Fig. 4 L’espace éditorial des rééditions patrimoniales externalisées par Marvel. En majuscules rouges, les éditeurs ; en gras, les axes structurants ; en italique, les caractéristiques des rééditions.
L’approche comparée de ces différentes rééditions montre ce que l’externalisation fait à la patrimonialisation Marvel, ce qu’elle suscite. Dans le cadre contraint de la gestion d’un fonds de bande dessinée aux nombreuses exploitations médiatiques, il n’y a pas d’affranchissement marqué à l’égard de la perspective sérielle, pas de contestation radicale de la relégation des auteurs par rapport aux personnages et la prévalence de la marque reste de mise. En revanche, il y a une diversification des formes matérielles de la réédition, une prise de distance avec des formats standardisés développés dans le contexte spécialisé des comics et pratiqués de manière systématique par Marvel dans ses propres rééditions.

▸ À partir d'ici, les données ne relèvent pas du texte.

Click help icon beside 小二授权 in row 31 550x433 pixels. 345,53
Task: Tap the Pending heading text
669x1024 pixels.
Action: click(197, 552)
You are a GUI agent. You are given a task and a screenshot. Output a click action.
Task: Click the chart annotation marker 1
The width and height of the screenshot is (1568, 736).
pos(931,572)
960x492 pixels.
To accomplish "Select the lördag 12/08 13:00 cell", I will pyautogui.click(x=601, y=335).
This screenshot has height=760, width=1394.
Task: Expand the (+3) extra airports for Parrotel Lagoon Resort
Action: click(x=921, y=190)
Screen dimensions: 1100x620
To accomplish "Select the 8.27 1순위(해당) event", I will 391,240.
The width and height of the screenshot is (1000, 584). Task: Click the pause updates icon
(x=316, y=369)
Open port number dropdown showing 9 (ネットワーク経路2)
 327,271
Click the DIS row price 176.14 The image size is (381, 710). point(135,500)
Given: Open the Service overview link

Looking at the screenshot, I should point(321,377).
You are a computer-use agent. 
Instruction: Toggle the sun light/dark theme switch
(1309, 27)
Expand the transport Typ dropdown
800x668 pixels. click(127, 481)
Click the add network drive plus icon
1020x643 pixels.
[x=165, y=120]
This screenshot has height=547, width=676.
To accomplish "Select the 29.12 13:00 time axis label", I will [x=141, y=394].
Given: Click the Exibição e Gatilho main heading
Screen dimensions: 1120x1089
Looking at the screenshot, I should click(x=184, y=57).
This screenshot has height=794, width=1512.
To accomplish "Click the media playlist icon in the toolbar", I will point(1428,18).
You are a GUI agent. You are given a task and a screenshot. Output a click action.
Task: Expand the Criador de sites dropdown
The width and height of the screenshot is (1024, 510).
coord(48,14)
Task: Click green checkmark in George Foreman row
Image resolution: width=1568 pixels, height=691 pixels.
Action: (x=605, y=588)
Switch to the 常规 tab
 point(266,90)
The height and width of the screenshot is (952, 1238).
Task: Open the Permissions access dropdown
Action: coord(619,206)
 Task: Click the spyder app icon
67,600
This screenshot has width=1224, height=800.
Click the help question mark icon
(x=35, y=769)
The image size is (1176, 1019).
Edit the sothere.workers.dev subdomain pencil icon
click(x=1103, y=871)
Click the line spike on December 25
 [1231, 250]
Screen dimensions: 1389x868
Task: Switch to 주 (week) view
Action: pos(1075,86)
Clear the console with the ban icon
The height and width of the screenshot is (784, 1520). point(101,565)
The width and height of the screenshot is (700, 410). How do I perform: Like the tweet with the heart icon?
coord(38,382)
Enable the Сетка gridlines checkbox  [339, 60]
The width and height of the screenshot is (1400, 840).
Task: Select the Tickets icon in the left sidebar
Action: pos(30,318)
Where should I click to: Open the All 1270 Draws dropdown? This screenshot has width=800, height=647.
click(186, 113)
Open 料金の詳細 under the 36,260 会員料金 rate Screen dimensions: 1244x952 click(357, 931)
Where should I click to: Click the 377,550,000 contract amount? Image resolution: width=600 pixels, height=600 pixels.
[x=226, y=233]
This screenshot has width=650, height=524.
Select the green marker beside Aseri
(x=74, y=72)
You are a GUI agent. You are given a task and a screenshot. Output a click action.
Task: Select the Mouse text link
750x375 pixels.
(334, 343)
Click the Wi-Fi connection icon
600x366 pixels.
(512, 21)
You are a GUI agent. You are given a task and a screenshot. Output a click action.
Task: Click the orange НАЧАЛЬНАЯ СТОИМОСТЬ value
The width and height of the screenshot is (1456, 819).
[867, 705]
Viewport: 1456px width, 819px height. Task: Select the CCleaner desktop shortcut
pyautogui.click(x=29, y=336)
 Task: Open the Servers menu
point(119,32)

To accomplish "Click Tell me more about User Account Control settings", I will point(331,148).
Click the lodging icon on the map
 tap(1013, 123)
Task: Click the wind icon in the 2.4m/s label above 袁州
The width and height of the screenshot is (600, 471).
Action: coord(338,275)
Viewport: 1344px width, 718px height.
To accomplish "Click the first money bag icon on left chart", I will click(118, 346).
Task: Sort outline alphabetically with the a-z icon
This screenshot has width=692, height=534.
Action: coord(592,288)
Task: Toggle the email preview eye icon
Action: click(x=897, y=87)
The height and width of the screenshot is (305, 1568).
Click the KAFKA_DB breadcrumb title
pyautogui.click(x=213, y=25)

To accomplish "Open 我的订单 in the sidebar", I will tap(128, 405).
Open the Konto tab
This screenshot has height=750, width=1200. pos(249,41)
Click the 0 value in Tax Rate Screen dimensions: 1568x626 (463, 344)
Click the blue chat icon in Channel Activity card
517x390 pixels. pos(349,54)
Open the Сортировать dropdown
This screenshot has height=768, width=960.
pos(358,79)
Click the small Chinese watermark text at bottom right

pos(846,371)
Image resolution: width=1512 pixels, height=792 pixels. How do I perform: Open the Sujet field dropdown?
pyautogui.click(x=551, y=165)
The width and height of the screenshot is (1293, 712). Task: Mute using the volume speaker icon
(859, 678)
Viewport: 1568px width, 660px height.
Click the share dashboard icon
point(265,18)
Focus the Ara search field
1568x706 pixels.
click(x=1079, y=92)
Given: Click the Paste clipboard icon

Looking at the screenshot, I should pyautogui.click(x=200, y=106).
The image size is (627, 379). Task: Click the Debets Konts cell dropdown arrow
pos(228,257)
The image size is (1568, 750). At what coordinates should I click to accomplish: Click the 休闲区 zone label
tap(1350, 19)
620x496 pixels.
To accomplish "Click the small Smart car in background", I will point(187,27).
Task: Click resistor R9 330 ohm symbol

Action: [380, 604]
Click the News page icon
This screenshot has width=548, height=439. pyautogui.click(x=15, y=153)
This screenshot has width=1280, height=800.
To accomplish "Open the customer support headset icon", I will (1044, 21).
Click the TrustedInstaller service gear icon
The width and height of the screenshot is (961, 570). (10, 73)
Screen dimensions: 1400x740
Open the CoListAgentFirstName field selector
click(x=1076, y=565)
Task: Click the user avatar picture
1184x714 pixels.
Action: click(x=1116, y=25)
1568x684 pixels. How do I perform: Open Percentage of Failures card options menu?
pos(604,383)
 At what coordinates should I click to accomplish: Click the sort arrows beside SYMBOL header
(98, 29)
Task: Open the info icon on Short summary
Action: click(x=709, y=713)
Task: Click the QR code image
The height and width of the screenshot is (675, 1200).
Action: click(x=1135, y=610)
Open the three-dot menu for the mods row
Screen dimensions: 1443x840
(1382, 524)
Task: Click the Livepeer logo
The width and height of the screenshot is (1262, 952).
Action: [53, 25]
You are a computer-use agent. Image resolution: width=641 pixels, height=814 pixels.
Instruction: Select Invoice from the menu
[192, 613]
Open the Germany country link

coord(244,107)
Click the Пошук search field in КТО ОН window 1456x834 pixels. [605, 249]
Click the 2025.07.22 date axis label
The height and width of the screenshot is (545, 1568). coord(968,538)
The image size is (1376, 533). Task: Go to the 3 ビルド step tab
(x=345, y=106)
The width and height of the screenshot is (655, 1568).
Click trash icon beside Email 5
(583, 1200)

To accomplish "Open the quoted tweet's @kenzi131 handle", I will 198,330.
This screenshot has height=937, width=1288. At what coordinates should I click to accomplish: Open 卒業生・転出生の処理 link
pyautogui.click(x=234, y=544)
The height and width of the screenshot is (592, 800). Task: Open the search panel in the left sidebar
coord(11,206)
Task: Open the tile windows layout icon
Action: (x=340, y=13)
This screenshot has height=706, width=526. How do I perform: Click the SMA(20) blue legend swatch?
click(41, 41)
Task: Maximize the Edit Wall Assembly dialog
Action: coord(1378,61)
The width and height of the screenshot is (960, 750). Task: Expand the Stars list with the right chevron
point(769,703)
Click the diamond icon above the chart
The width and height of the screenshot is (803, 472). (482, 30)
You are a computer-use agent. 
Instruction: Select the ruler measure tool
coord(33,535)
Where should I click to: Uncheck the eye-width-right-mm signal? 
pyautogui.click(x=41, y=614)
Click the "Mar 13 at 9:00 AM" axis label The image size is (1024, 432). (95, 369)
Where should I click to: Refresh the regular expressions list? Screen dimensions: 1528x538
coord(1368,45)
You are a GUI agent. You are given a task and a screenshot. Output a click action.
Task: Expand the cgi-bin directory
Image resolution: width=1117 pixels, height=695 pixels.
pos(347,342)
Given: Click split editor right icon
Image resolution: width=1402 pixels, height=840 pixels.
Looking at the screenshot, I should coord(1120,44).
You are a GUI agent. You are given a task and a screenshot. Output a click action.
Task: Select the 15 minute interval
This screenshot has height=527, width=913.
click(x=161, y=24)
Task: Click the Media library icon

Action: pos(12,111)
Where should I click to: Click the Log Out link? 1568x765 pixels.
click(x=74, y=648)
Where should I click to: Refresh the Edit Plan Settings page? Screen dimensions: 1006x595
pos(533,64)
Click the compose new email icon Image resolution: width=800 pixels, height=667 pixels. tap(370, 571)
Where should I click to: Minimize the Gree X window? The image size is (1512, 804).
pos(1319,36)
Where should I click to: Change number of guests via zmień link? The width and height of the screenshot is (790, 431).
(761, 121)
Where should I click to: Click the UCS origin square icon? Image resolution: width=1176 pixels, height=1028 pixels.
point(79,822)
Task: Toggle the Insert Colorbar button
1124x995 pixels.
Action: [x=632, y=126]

Ce jeu avec la matérialité est avant tout commercial mais il introduit néanmoins des pratiques plus attentives aux aspects les plus concrets des œuvres rééditées – du papier au rendu des couleurs en passant par les publicités ou les pages rédactionnelles. Il y a également la mise en œuvre d’un autre rapport à l’œuvre, qui dépasse sa seule lecture, la seule appréhension de ce qu’elle raconte, et qui l’envisage comme un possible objet de commentaire et d’analyse. En témoigne la place donnée au paratexte dans ces rééditions par rapport aux publications Marvel ordinaires. Il y a ainsi une pluralité de perspectives développées : les mêmes comic books sont considérés depuis un point de vue fanique, ouvert sur l’histoire des personnages et de leurs créations, ou à partir d’une approche critique plus littéraire, qui élargit son corpus traditionnel pour intégrer des comics longtemps relégués dans le domaine du simple divertissement. Cette diversité de formes et de discours montre l’adaptabilité – ou la richesse – des œuvres rééditées mais révèle surtout l’inventivité stratégique de Marvel dans l’exploitation de son fonds.